The Kent Intelligence Network privacy notice
This notice explains what personal data (information) we hold about you, how we collect it, and how we use and may share information about you. We are required to give you this information under data protection law.
Who we are
The Kent Intelligence Network (KIN) is a collaboration arrangement between Kent local authorities including Kent County Council, Medway Council, Kent and Medway Town Fire Authority, and the Kent district/borough and city councils. We lead the KIN and should be your first point of contact if you have any concerns or enquiries.
This privacy notice describes how the KIN will use and secure your information and protect your privacy. It sets out the standards we apply, how you can help us keep your information up to date, and your rights as a citizen.
The notice will be reviewed annually and updated to take account of any changes in legislation or our policies.
Personal information we collect and use
Information collected by us
The information we collect may include personal data such as:
- your name
- your date of birth
- details of any services you have accessed or used.
How we use your personal information
After linking information from different services, we only refer potential mismatches for further investigation when the mismatch indicates possible fraud, error or corruption. No assumptions are made as to whether there is fraud, error or other explanation until an investigation is carried out. Only a very limited number of employees can view this information.
We promise to respect the privacy and confidentiality of your personal information.
Our commitment to you is that your personal information will be:
- used only in ways that are fair and lawful
- used only for the purposes stated
- protected and handled securely
- viewed or accessed by employees only on a ‘need to know’ basis
- processed in a way that does not result in further investigation unless there is evidence of fraud or corruption
- not made available or sold for commercial use (such as marketing)
- shared only with trusted members of the KIN who are bound by written information sharing agreements that establish their fairness and lawfulness.
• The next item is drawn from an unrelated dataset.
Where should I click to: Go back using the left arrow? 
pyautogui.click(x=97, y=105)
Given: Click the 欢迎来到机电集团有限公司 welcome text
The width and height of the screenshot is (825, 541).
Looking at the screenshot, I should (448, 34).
In return, to help us keep your information reliable and up to date, we ask you to:
- give accurate information when applying for or using public services
- tell us as soon as possible of any changes, such as a new address.
When handling your personal information, we will:
- protect your privacy and confidentiality
- value your trust and confidence
- act fairly and lawfully
- assess the impact on your privacy when making changes to the way we work
- train employees so they understand the importance of good data protection and hold them to account for their actions when handling your information
- act promptly to investigate any incident that may affect your privacy.
How long your personal data will be kept
We will only retain your personal data for as long as necessary. When your personal data is no longer needed it will be securely deleted in accordance with the following parameters:
- unactioned referrals – within 6 months from the date of referral
- closed, no further action referrals – within 6 months from the date referral closed
- referrals resulting in investigation – date case resolved + 6 years
- campaign data retention – within 6 months of campaign data being resupplied, or within 1 month if campaign data is to be overwritten and has not been used.
Reasons we can collect and use your personal information
The KIN aims to detect, prevent and deter fraud and corruption affecting Kent authorities’ public services. It does this by bringing together information about those who use Kent and Medway public services and determining whether the information held is consistent. The information is processed in a way that minimises the identification of individuals unless there is significant evidence of fraud or corruption.
Who we share your personal information with
Kent authorities hold information about you in order to provide you with services. The KIN brings this information together and where appropriate links it to other public services that hold information about you. These may include specified anti-fraud organisations and credit referencing agencies, such as TransUnion.
The information we share may include your name, address, date of birth and details of any services you have accessed or used. In limited circumstances, we may share your information with third parties without telling you. This will only be where the law requires us to, for example, crime prevention and detection purposes under the General Data Protection Regulation 2018.
You have the right to access personal information we hold about you under the General Data Protection Regulation. This right can be withheld in certain circumstances, such as when investigating fraud. The Freedom of Information Act 2000 gives members of the public the right to access non-personal information held by a public body, subject to certain conditions.
To help us give you the information you want, you will need you to tell us which member organisation of the KIN you have been dealing with and why you believe we hold information on you.
If we do hold information about you, we will:
- give you a description of it
- tell you why we are holding it
- tell you to whom it could be disclosed
- let you have a copy of the information in an intelligible form.
Keeping your personal information secure
Employees working for the KIN member organisations are trained to respect your privacy and protect your personal details in strict confidence and in compliance with the General Data Protection Regulation. Deliberate or negligent breaches of the GDPR are disciplinary offences.
We have appropriate security measures in place to prevent personal information from being accidentally lost or used or accessed in an unauthorised way. We limit access to your personal information to those who have a genuine business need to know it. Those processing your information will do so only in an authorised manner and are subject to a duty of confidentiality.
We also have procedures in place to deal with any suspected data security breach. We will notify you and any applicable regulator of a suspected data security breach where we are legally required to do so.